Q: Why is the enum so high-level? Why not have specific project settings for nVidia Reflex, AMD Anti-Lag, etc.?

A: Right now, low-latency extensions are vendor-specific, and in the case of Vulkan, are not widely available according to gpuinfo.org (1) (2) even amongst the vendors they were designed for. Both low-lag extensions and waitable swapchains are highly dependent on the current platform, hardware, API, Godot renderers, and system drivers. For now, we can start with just setting frame_queue_size = 1 and in the future, renderer backends can implement support for additional extensions as they see fit to cover gaps in functionality or improve the user experience in general, while minimizing surprises on the game developer side. Basically, the game developer just needs to express the intent, and the API will try to make a guarantee that only certain forms of latency reduction will be performed. In the future, we could add an additional project setting allowing for the selection of a specific low latency backend, but for now I don't think this amount of low level control is worth it given the current state of things.

Q: Doesn't using a DXGI swapchain directly fix this issue?

A: This is one part of the puzzle. Moving to a DXGI swapchain for OpenGL and Vulkan will improve the current situation, but still not quite bring the latency down to par with OpenGL. Ideally, DXGI should be used together with the proposed project setting for best effect.
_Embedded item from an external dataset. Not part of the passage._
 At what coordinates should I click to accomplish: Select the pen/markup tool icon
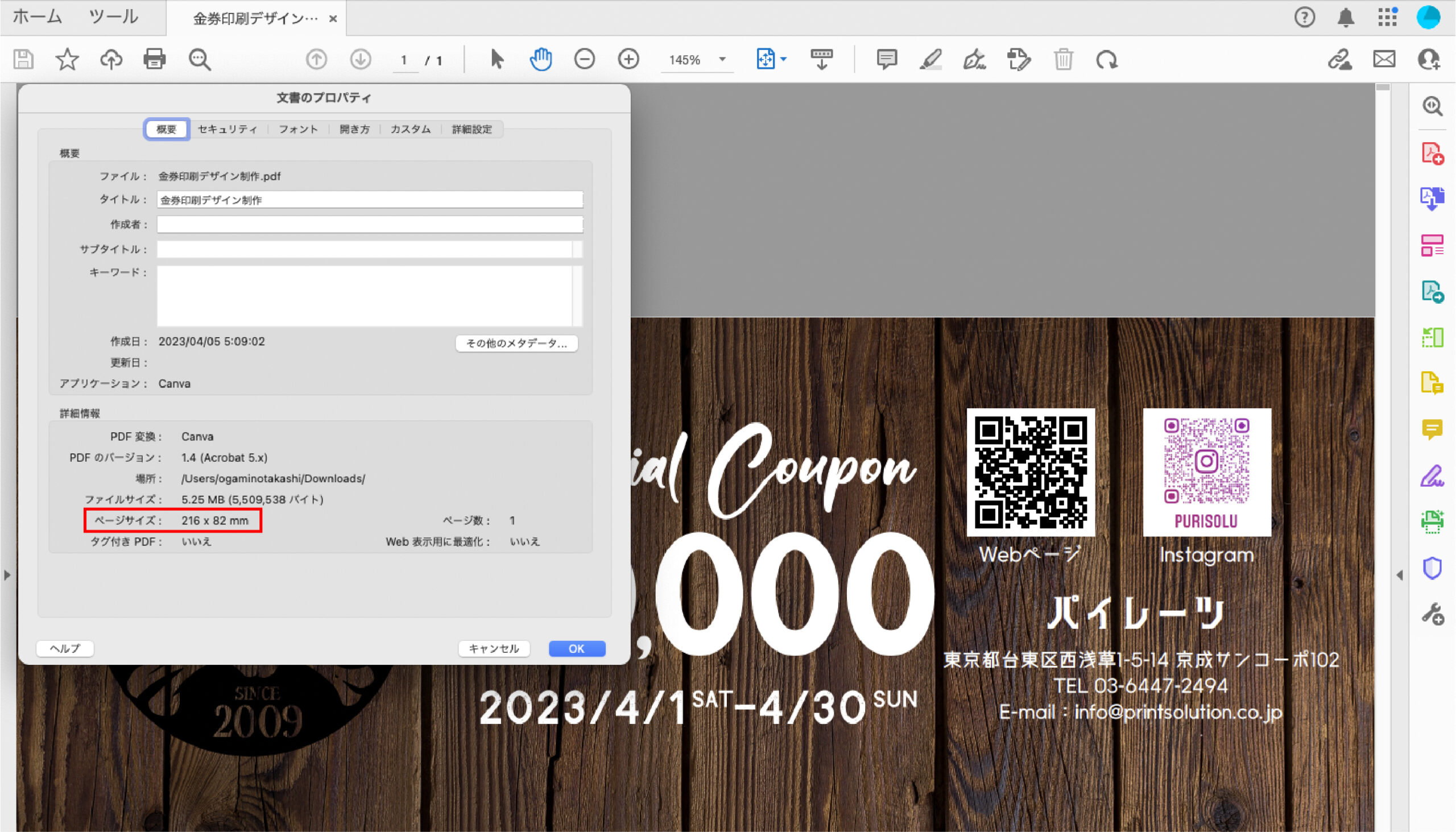[x=930, y=59]
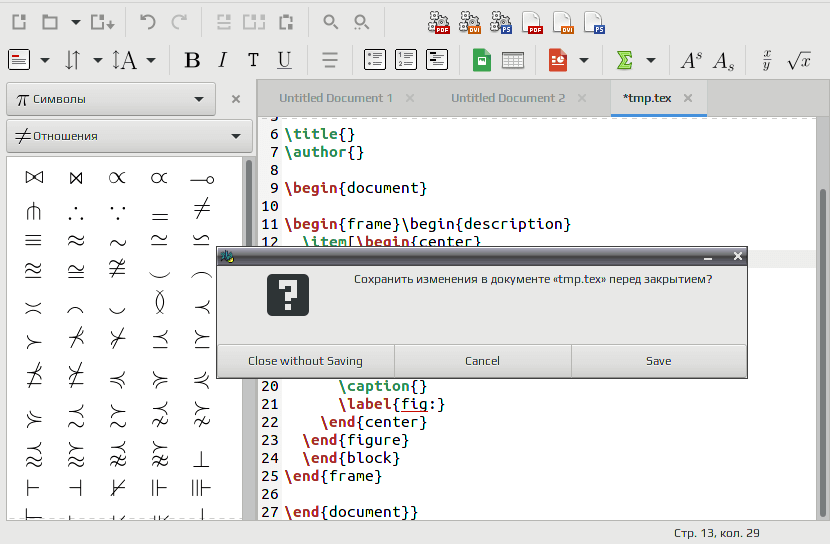Open the Sigma math dropdown arrow
Viewport: 830px width, 544px height.
coord(651,60)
Again my test results are documented over here.

Q: Why not just have people buy a gaming monitor?

A: Because not everyone can afford a 240hz display, and I want users on 60hz displays to have the best possible experience.

Q: Why not just disable vsync?

A: Because that causes tearing, which can be distracting unless you crank the refresh rate way up (see above).

If this enhancement will not be used often, can it be worked around with a few lines of script?

No.

Is there a reason why this should be core and not an add-on in the asset library?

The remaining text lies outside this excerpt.